Pivot3 has a large channel, and the changes are designed to both provide increased support for go-to partners while ensuring the large majority of partners receive necessary protection and support to close deals.
Today, hyper-converged infrastructure (HCI) vendor Pivot3 is announcing its expanded Global Partner Program. While the program adds a second tier to better support their top partners, it also takes new steps to protect the businesses of smaller partners, to encourage their Pivot3 business. The changes also have a common theme in removing a lot that had been ad hoc and unsystematic in the old program, and making it more formal, professional and predictable.
“The old program dates from back when we were much more focused on video-surveilliance, with a smaller amount of data centre business,” said Mark Maisano, Pivot3’s VP of Channel Sales. “Now we have a pretty diverse ecosystem, with both data centre and video, and which spans from SMB all the way to enterprise.”
A signal moment in this change was Pivot3’s April release of Acuity, the industry’s first priority-aware HCI software platform, which allows for the effective consolidation of multiple mixed-application workloads onto a single infrastructure.
“We’ve changed the HCI conversation with our Acuity technology and its multiple workloads and QOS,” Maisano said. “As we grow as a company, as part of our strategic plan, we are investing in the program so that it grows as well, and so that the channel sees a much bigger investment into the channel community. The program now has become more professionalized, formalized and predictable.”
Pivot3 has quite a large channel for a company its size, with over 1000 partners. The old program grouped them all into a single tier, with no formal certification program and a deal registration system that could best be described as informal. All that has changed.

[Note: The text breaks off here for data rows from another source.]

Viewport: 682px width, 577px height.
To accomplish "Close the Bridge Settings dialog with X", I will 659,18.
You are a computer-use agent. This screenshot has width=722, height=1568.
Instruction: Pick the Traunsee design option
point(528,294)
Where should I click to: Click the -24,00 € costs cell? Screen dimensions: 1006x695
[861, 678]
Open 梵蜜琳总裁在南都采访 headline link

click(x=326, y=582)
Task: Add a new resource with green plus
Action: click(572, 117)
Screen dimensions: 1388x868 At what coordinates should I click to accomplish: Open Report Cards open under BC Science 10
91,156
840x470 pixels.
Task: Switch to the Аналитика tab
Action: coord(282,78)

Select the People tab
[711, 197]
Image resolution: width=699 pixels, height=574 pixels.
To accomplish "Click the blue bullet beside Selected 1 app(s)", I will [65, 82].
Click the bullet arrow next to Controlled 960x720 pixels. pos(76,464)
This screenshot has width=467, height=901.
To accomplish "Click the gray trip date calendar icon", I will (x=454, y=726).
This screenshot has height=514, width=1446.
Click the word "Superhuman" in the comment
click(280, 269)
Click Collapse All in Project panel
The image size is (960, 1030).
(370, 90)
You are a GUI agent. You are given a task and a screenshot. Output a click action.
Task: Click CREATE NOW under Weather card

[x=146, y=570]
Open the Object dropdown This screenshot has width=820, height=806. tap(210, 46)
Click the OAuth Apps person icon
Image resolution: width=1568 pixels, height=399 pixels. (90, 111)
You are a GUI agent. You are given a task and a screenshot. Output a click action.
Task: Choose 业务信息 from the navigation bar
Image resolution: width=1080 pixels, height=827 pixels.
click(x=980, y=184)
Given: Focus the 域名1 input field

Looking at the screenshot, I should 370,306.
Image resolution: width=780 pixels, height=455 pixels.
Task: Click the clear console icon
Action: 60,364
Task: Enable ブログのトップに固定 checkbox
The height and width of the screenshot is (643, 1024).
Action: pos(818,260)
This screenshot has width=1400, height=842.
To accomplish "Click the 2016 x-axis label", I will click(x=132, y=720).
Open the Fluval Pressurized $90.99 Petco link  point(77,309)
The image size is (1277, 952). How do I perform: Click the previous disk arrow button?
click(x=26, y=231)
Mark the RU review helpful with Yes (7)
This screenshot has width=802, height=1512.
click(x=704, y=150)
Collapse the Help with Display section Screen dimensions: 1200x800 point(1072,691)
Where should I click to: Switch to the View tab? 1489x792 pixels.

“We wanted to address a large partner ecosystem, and at the same time make sure we could segment our strong go-to-market partmers with programs that would be very valuable to them,” Maisano said. “This would provide the smaller partner with protection and a reason to invest in us, while at the same time making sure we leverage the partners who sell the more expensive pieces of our offerings. We didn’t want a program that was so heavily weighted to a handful of partners that it pushes away SMBs and ones starting up new practices because it isn’t equitable and doesn’t provide the right level of protection. We want them to know that if they invest in a customer they can be profitable and not worry about a larger partrner sweeping the deal away.”
Squaring this circle involves several components. The program has now been divided into two revenue-based tiers, Premier and Associate, to provide more support for the Premier partners. Three sales and technical enablement certifications have also been introduced: the Pivot3 Certified Sales Professional, Pivot3 Certified Pre-Sales Technical Professional and Pivot3 Certified Service Delivery Professional.
“There wasn’t a formalized program before, even through we provided training with classes,” Maisano said. “We did some technical post-sales with a couple partners in the US who did implementation, but it wasn’t structured with a certification. Now that we have a more formal process, we make it easier for partners to provide installation and ongoing professional services. While before we had a limited channel organization trying to service hundreds of customers with limited resources, we have now expanded the resources and have a much more formalized and professional enablement and support structure.”
Maisano also stressed that Associate partners are eligible for the certifications.
“Some of our smaller partners have strong technical abilities in specific verticals on which they focus, so would benefit from a Certified Service Delivery Certification,” he said. “This isn’t limited by revenue only. That’s a big piece.”
Maisano emphasized as well that the new program’s more rigorous deal registration provisions work to the advantage of smaller partners.
“Deal registration existed before, but it wasn’t required and didn’t always drive the discounts,” he said. “Many deals weren’t registered. We made deal registration part of the whole process with Acuity. And now we have structured the discounts overall so that even though they increase based on tier, the majority of discounts go through deal registration. It is designed so that even a small SMB-focused VAR will have an advantage if they have registered the deal.”
The MDF program has been expanded and converted to a proposal-based system.
“There wasn’t a formal process at all before.” Maisano indicated. “Historically, on earned MDF, all that money went to a pretty finite number of top partners. With the proposal based system, both large and small partners who can show a good ROI with a Go to Market plan are eligible. This gives us a better opportunity to invest the money.”
Co-marketing benefits have also been improved. While there was content syndication before, it now has more resources. New are a marketing platform with social media support, qualified lead passing and quarterly campaign planning assets.
“We will also be leveraging our strategic alliances to help create solutions for the partners,” Maisano pointed out.